## Click target data
----------

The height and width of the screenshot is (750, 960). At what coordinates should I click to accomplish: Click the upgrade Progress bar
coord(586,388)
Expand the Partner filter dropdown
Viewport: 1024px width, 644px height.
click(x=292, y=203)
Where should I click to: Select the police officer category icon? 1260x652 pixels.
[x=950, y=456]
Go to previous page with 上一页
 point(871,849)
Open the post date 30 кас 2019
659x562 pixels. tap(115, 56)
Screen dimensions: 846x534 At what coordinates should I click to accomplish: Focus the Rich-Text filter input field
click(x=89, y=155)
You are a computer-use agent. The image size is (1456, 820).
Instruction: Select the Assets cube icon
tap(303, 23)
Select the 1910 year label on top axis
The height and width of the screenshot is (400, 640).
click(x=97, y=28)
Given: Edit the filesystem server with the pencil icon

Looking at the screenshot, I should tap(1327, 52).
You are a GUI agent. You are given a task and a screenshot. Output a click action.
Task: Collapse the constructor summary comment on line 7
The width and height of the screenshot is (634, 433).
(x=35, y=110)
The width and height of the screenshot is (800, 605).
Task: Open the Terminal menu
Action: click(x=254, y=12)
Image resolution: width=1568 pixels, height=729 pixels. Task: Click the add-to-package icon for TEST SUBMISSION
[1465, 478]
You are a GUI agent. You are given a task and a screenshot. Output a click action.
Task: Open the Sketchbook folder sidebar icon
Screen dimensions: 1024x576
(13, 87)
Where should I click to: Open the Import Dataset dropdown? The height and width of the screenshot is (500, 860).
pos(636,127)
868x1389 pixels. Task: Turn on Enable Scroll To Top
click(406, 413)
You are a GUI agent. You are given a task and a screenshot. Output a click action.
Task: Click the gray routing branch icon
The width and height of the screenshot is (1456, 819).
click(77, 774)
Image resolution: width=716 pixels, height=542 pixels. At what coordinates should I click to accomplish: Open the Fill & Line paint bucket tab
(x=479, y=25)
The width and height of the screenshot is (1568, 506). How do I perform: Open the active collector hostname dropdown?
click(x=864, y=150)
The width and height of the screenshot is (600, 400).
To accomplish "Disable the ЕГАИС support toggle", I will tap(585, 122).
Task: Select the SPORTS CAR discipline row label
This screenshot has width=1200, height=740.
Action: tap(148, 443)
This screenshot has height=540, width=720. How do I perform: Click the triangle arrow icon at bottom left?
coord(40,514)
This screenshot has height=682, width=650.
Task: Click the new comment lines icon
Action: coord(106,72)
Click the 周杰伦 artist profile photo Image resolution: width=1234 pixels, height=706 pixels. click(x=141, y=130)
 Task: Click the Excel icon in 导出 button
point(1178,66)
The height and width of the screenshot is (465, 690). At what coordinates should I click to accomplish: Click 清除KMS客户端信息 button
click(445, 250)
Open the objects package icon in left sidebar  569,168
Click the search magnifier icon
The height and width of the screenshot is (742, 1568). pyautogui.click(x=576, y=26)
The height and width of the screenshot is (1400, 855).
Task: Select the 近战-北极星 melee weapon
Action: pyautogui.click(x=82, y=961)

----------

Count the lines in the entries above that contain the string "sidebar", treating uppercase and lowercase as different. Reply with the number alone.

## Response to this exercise
2